Named one of the top 10 most important American filmmakers of
all time by The Hollywood Sentinel, John Cassavetes began his
career in film as an actor. He later unleashed upon the world,
his own films including: Shadows, Too Late Blues, A Child
Is Waiting, Faces, Husbands, Minnie and Moskowitz, A Woman Under
the Influence, The Killing of A Chinese Bookie, Opening Night,
Gloria, Love Streams, and Big
Not of the dogma school, which is a film movement that adheres to rigid camera direction and rules, nor of the experimental, which was more punk in aesthetic, Cassavetes was in a league by himself. Part French New Wave, part German expressionism, part experimental and noir, part art, and part Hollywood, Cassavetes broke the mold of what a film could and should be. With stunning cinematography that made each shot a painterly piece of art, with lighting and angles that made one want to watch again and again, Cassavetes did, before David Lynch, create film for film's sake. And while moods and moments were surreal, his surrealism was directed more from emotion than of form.

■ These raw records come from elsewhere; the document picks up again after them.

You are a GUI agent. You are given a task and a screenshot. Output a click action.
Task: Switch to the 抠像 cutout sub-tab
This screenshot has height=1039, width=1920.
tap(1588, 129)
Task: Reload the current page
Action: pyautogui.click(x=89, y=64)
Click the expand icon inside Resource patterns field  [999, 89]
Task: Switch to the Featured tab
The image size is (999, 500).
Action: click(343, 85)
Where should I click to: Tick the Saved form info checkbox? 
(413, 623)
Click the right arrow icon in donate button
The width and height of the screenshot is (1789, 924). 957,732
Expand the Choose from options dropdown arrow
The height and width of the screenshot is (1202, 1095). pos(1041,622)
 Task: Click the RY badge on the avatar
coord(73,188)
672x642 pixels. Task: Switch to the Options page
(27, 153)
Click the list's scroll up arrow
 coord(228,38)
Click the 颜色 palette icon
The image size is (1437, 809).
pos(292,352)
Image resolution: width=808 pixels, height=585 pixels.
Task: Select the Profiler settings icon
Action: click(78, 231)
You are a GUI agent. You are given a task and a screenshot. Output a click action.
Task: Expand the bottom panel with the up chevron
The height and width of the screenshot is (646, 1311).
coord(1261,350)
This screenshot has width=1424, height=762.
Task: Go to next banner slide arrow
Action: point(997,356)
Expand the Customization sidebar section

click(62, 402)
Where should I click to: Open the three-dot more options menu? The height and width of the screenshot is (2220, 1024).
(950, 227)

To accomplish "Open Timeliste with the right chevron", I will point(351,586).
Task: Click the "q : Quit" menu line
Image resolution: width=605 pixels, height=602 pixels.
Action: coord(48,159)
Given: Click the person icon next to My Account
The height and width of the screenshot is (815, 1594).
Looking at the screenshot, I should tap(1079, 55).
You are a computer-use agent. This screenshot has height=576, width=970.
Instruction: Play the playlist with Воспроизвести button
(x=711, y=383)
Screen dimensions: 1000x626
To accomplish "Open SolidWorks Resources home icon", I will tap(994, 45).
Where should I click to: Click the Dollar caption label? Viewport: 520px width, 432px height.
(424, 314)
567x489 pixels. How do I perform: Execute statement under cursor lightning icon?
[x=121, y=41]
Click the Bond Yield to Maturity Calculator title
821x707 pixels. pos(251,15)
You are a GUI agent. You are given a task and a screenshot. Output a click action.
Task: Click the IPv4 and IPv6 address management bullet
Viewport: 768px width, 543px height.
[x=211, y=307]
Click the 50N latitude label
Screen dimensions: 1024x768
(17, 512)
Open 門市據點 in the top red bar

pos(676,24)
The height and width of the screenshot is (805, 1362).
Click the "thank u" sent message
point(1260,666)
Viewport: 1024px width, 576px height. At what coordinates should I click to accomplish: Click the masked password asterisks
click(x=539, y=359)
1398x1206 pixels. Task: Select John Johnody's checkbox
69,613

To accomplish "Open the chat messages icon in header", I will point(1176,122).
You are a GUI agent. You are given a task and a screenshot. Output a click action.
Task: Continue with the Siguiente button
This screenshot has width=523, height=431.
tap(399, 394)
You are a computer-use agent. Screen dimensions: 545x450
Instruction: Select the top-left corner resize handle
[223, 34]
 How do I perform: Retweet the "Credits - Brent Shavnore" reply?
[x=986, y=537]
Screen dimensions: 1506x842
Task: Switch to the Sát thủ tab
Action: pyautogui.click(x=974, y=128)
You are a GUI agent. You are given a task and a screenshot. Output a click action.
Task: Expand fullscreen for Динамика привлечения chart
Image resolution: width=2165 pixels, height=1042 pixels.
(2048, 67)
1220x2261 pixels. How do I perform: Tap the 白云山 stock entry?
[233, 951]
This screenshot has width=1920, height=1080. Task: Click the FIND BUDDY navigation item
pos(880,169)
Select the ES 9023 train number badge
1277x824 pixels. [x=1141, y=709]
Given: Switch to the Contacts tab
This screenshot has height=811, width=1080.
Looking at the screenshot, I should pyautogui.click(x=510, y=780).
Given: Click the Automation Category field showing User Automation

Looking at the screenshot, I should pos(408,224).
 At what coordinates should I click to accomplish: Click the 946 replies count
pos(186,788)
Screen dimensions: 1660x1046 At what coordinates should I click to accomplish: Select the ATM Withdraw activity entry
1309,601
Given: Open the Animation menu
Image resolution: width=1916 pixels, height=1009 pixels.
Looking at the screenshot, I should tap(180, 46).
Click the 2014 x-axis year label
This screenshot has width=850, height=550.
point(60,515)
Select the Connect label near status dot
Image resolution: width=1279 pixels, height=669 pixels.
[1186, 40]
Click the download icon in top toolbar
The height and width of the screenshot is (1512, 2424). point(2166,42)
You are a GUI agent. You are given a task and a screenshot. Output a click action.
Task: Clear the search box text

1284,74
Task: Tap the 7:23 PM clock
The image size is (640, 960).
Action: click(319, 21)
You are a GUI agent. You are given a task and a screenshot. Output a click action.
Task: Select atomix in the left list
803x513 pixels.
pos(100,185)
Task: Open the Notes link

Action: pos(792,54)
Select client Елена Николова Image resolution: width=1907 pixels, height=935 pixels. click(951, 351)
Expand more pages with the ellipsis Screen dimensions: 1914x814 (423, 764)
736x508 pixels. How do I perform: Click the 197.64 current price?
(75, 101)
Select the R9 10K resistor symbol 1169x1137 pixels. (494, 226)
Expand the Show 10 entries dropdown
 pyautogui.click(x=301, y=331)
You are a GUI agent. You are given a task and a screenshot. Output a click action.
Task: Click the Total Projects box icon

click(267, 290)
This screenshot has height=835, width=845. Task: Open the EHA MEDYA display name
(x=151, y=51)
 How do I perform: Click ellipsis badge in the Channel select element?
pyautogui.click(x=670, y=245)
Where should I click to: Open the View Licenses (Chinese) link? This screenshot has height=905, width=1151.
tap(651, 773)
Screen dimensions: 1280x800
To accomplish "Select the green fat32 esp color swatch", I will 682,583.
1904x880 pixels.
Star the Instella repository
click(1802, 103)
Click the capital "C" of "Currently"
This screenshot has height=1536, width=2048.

Watching a Cassavetes film, like watching a Godard, Truffaut, or Fellini film, is a moment. It is not merely something to do, it is doing. Viewing a film by the genius that was Cassavetes is engaging in art and life itself. It is as a trip to where he takes you and you allow yourself to be taken.
Ray Carney, in his book‘The Films of John Cassavetes: Pragmatism, Modernism, and the Movies’ (1994), interviewed the filmmaker who stated, "I won't call my work entertainment. It's exploring. It's asking questions of people, constantly: How much do you feel? How much do you know? Are you aware of this? Can you cope with this? A good movie will ask you questions you haven't been asked before, ones that you haven't thought about every day of your life. Or, if you have thought about them, you haven't had the questions posed this way. Film is an investigation of life. What we are. What our responsibilities in life are, if any. What we are looking for; what problems do you have that I may have? What part of life are we both interested in knowing more about?"
Cassavetes later stated, “The most difficult thing in the world is to reveal yourself, to express what you have to. As an artist, I feel that we must try many things - but above all we must dare to fail. You must be willing to risk everything to really express it all.”